Speaking of the coaching regime, there is one change that could really help Agholor’s growth. The Eagles fired Greg Lewis and hired Mike Groh to coach the wide receivers. Groh is a seasoned coach who has a proven track record. He has reportedly “lit a fire” under Agholor, and many players around the league have publicly praised Groh’s competitive practices. Coaching goes hand-in-hand with confidence, and that’s what Agholor is looking to regain.
It appeared obvious that Agholor lost confidence, and when he admitted that he was in his own head, it was proven true. Agholor’s confidence will resurface this year and it will feed off of his new coach, and his veteran teammates who will relieve pressure from him. With Jordan Matthews out of OTAs with an injury, Agholor has been lining up in the slot. He has sudden quickness in small spaces and many think he is more suited for a slot role in the pros. With the additions of Alshon Jeffery and Torrey Smith, he will not draw high level coverage in 2017. He’ll likely draw cornerbacks that started the year 3rd (or lower) on the depth chart. For perspective, Agholor lined up across from Richard Sherman in Seattle last season. This season, Agholor could find himself drawing coverage from a wide-eyed, fearful rookie who mirrors what he once was in 2015.
Is Agholor going to transform into an elite wideout simply because he’s entering his 3rd year, and because there is a chart floating around highlighting 3rd-year breakouts from Jordy Nelson and Demaryius Thomas? Absolutely not. Are his hands still a question? Sure. His strength at the top of routes?
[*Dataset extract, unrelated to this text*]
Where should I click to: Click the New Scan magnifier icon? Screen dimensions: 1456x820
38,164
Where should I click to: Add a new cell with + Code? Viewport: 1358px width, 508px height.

You bet. His ability to create separation out of his breaks? One hundred percent. These are things that you don’t grow like hair.
But will Agholor’s job be easier? Yup. Will he be the center of attention? Not even close. Will the team rely on him to carry the production on the outside? Not anymore. His every move will not be magnified. He could see a decrease in reps with the increase in competition, finally giving him the opportunity to watch and learn before lining up. He added muscle and worked on his game in the offseason to make sure when he does get a chance, he makes those plays.
Don’t read this article and come to the conclusion that I’m guaranteeing a superstar year. That isn’t the objective here. I am, however, telling you that Nelson Agholor has a great opportunity to take advantage of the situation that he has worked himself into. At the least, that’s a start. It’s the start he deserved back in 2015.